Arte de Giovani Urio sobre fotografia de Ranch Films

Para elaborar a beleza e a força do que vivi na FLIParacatu, precisei de muito tempo, um poema e este texto. Afonso Borges, Tom Farias e Sérgio Abranches organizaram um festival literário de intensas trocas culturais. O tema: Arte, literatura e ancestralidade, na cidade histórica de Paracatu, noroeste de Minas. Reuniram nomes de destaque no cenário literário e cultural. Por palco, a Igreja Nossa Senhora do Rosário.

Um festival literário é mais do que proporcionar o encontro entre livros e leitores – encontro importante para que os textos circulem e ganhem vida – mas um festival literário, ainda que também conte com a comercialização de livros tem acento em outro lugar.

Ao promover a proximidade entre escritores, escolas e a população da cidade em geral, a FLIParacatu foi em si uma intervenção artística, e também por proporcionar dias de convivência estreita entre escritores de tradições, origens e concepções artísticas diversas.

Autores bastante conhecidos estavam lá, a começar pelos homenageados Conceição Evaristo e Mia Couto. Mas muitos outros escritores e escritoras com obras de grande visibilidade como Eliana Alvez Cruz, Itamar Vieira Junior, Jeferson Tenório, Jamil Chade, Luiza Romão, Paloma Jorge Amado e tantos mais. Cada mesa era uma generosa transmissão de conhecimento, como a aula que Conceição Evaristo deu sobre escrevivência, a fala de Lívia Sant’Anna Vaz que me apresentou a Carta Mandinga, a literatura indígena de Trudruá Dorrico e Márcia Kambeba, as visões da Amazônia nas palavras de Miriam Leitão e Eduardo Góes Neves. Tudo registrado no YouTube do evento.

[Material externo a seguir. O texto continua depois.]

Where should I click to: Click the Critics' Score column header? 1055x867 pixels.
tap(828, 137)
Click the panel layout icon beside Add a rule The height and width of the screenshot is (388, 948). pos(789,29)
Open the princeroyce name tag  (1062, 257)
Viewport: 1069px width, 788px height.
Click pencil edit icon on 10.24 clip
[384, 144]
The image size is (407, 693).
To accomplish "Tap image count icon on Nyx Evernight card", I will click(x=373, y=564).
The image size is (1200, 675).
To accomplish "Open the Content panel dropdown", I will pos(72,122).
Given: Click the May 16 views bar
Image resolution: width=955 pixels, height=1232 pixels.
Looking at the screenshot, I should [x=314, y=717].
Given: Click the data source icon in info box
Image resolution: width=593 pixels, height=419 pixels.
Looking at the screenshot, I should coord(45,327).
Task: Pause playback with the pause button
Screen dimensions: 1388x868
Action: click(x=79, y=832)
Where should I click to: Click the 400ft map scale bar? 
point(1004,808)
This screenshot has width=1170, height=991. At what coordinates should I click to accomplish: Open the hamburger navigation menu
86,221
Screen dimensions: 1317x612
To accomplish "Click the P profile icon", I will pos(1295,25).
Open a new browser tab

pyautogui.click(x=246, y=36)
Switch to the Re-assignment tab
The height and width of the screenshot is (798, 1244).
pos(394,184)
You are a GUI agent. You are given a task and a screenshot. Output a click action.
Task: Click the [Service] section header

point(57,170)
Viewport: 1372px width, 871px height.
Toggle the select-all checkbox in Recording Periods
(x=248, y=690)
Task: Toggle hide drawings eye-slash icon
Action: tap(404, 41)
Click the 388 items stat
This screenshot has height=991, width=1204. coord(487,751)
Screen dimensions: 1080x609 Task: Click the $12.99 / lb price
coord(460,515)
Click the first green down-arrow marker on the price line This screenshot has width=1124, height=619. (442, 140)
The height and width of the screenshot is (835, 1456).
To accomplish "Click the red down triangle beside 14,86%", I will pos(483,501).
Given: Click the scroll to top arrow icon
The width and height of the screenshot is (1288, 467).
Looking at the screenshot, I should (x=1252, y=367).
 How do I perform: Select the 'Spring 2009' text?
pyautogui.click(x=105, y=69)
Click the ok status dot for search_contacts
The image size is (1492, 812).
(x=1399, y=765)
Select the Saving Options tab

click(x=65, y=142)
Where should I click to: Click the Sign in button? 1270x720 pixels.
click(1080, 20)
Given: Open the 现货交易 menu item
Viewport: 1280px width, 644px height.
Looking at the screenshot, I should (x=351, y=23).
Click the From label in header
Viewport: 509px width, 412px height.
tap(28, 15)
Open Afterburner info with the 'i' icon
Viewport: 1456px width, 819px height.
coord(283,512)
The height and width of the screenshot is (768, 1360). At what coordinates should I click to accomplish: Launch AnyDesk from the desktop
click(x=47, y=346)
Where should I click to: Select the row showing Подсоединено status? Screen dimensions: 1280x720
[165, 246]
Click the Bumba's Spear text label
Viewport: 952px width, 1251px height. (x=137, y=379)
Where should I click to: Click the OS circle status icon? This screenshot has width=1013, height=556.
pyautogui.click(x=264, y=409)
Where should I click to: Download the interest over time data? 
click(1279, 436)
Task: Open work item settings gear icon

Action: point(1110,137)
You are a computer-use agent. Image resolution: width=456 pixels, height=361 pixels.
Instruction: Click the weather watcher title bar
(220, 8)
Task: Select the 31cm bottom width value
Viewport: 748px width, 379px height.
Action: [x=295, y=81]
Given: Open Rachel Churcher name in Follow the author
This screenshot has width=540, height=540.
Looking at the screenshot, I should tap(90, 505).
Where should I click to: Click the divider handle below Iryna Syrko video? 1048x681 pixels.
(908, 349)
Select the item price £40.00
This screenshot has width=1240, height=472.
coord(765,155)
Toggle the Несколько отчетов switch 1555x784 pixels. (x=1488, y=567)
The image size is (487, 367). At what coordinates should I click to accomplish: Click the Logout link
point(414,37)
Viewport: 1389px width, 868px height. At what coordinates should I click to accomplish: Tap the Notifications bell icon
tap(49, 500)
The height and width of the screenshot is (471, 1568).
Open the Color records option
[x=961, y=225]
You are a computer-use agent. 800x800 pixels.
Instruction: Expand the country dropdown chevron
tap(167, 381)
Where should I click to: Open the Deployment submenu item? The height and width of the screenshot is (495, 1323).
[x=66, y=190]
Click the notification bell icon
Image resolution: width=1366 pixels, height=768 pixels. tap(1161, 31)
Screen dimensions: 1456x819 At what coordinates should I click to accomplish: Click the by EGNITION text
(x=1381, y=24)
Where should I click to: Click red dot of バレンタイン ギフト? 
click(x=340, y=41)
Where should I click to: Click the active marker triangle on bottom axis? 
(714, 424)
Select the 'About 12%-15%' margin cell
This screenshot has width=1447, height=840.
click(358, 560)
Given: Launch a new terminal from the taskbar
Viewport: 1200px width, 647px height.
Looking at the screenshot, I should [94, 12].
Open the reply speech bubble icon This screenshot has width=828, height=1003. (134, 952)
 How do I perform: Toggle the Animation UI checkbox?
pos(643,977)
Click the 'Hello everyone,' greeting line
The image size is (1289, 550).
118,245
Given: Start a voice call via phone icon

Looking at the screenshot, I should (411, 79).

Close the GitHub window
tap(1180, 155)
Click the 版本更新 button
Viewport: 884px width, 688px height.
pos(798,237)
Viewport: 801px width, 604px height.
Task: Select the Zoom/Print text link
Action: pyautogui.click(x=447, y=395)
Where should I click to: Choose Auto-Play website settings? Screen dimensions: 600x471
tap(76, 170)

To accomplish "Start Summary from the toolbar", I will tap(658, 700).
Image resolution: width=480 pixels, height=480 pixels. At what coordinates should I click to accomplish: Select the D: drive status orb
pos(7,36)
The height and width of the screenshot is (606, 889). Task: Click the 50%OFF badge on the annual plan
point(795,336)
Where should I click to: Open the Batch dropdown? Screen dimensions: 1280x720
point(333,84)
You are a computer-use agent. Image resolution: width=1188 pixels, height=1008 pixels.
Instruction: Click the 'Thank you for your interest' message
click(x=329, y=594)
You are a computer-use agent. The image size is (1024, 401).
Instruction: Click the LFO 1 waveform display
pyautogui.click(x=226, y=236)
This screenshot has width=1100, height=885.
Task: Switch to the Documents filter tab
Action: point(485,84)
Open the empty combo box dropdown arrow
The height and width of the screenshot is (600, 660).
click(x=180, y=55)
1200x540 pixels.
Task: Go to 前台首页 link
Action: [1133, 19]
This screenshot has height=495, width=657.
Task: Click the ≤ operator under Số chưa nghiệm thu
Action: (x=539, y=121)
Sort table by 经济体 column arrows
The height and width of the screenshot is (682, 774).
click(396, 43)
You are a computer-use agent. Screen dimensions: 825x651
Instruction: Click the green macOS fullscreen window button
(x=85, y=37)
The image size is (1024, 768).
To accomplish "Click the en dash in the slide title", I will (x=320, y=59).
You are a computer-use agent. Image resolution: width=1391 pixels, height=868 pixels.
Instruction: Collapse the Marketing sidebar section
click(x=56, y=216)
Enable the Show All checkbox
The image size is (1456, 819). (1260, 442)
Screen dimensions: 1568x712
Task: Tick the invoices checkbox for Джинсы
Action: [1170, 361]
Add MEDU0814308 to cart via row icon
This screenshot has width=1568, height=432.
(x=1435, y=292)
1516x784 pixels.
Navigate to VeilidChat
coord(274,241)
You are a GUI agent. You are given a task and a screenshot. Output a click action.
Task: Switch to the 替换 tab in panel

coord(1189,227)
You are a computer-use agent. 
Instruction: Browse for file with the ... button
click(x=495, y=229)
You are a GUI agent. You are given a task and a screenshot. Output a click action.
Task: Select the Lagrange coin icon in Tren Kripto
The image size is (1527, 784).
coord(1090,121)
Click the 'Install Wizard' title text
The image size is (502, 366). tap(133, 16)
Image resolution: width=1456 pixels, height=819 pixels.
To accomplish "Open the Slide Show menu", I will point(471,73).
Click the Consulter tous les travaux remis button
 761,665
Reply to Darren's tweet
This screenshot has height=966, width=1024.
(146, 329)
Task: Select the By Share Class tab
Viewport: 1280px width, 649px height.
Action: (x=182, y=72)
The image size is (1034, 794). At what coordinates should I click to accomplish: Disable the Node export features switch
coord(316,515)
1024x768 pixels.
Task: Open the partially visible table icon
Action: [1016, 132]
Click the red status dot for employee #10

As experiências com o sensível estavam por toda parte, desde a celebração da arte de Cândido Portinari até a visita ao Quilombo de São Domigos, onde Valdete transmite a história do município emprestando a voz para dar vida às memórias de seu pai, Aureliano Lopes, importante figura cultural da região. Ancestralidade e arte percorrem ruas e a história de Paracatu, como as Caretada e a Tapuiada, essa última, tradição quase extinta, tem a bela história de ter se originado a partir de disputa por território entre negros e indígenas que se transformou numa dança. Se todas as disputas se transformassem em dança…

FLIParacatu foi, sem dúvidas, importante para a região, para a população e para nós escritores que lá estivemos. Os debates literários extrapolavam as mesas programadas e continuavam nas ruas, nos restaurantes, no café da manhã. Debate de ideias, transmissão de experiência, visões de Brasis, construção de utopias.

Essa vivência múltipla, diversa e horizontal, não deixa de ser a tentativa de imaginar novas formas democráticas, neste caso, mediadas pela arte. Que encontros como esse se repitam, e se espalhem pelo país, e que Festa seja método.

Não foi fácil deixar Paracatu. Paracatu é a geografia que abrigou a Utopia FLIParacatu, e utopias acompanham a gente por muito tempo.

Taiasmin Ohnmacht é escritora e psicanalista. Além de participar em diversas antologias, publicou os livros Ela Conta Ele Canta (Cidadela, 2016), em co-autoria com o poeta Carlos Alberto Soares; Visite o Decorado (Figura de Linguagem, 2019) e o romance Vozes de Retratos Íntimos (Taverna, 2021), vencedor como melhor Narrativa Longa dos prêmios AGES e Açorianos de Literatura. Ele também foi finalista nos prêmios Jabuti, São Paulo de Literatura e Academia Rio-grandense de Letras.